Filenthropist is a file scanner and labeler built for Dutch SMEs navigating GDPR. It runs entirely on your machine, never sends data to the cloud, and gives AI agents a single API endpoint to check before touching any file.
Why Filenthropist?
- Local-only processing — files never leave your machine. No cloud APIs, no data uploads, no telemetry.
- Dutch-first PII detection — built for BSN, IBAN, Dutch addresses, KvK numbers, and NL-specific identifiers. Not a US-centric tool with a language pack bolted on.
- Redacted previews only — the database stores redacted text, not raw PII. Even if someone accesses the SQLite file, they get
[NAAM]and[BSN], never the personal data. - AI agent gateway — one API call (
/api/can-access) tells any agent whether a file is safe to use. - GDPR Article 30 RoPA export — generates a verwerkingsregister directly from your scanned files, with Dutch legal bases pre-filled per document type.
- Advisory-only — Filenthropist labels and advises. It never deletes, modifies, or moves your files.
System requirements
- Python 3.11 or newer
- Tesseract 5 with the Dutch language pack (needed for OCR on scanned PDFs and images)
- ~1 GB free disk for a PII NER model (downloaded on first run)
Install Tesseract
macOS (Homebrew):
brew install tesseract tesseract-lang
Debian / Ubuntu:
sudo apt install tesseract-ocr tesseract-ocr-nld
For a step-by-step guide covering Python, Tesseract, Windows, and common errors, see docs/INSTALL.md.
Install
We recommend pipx so Filenthropist lives in its own isolated environment:
pipx install "filenthropist[all]"
The base install is intentionally minimal. Pick the extras that match what you need:
pipx install filenthropist # CLI only, no OCR/NER/web
pipx install "filenthropist[ocr]" # + Tesseract OCR
pipx install "filenthropist[ner]" # + Dutch/multilingual PII NER
pipx install "filenthropist[web]" # + local dashboard
pipx install "filenthropist[all]" # everything (recommended)
Quick start
Four commands take you from a fresh install to a usable dashboard:
filenthropist doctor # verify environment
filenthropist init # interactive model picker
filenthropist scan ~/Documents # run first scan
filenthropist serve # open web dashboard
doctor— checks Python version, Tesseract install (with Dutch pack), writable config directory, and reports anything missing so you can fix it before scanning.init— walks you through selecting a PII NER model based on your language and priority (speed, balanced, accuracy).

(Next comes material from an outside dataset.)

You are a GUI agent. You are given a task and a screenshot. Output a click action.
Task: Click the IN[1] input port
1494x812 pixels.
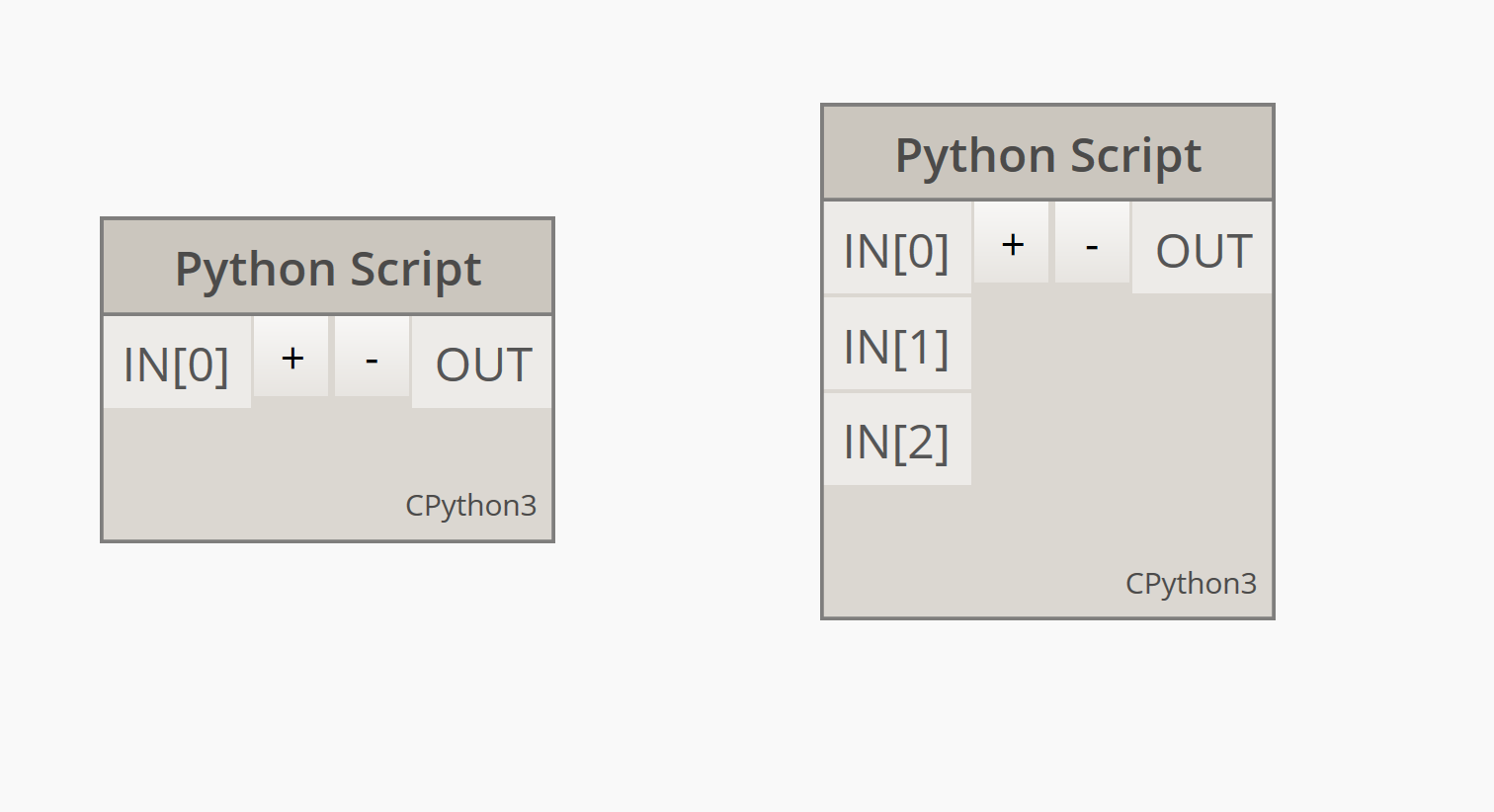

Downloads the model and writes your config.scan <path>— walks the directory, extracts text (including OCR for scanned PDFs), classifies each document, detects PII, and stores redacted labels in~/.filenthropist/filenthropist.db.serve— starts the local dashboard athttp://localhost:8080for reviewing labels and making retention decisions.
For three persona-based walkthroughs (freelancer, SME, multilingual org), see docs/QUICKSTART.md.
Choosing a PII model
Filenthropist supports multiple PII NER models so you can trade off language coverage, accuracy, and speed.
- Recommended for Dutch documents:
LokaalHub/nl-lokaal-middel— F1 0.84 on the ai4privacy Dutch validation set. Detects Dutch names, addresses, BSN-in-context, IBAN, phone, email, and more. A faster/smaller siblingLokaalHub/nl-lokaal-klein(F1 0.78, ~180 MB) is the default for laptops and thecombinedprovider. - Multilingual and English-only options are available for mixed-language or English-only corpora.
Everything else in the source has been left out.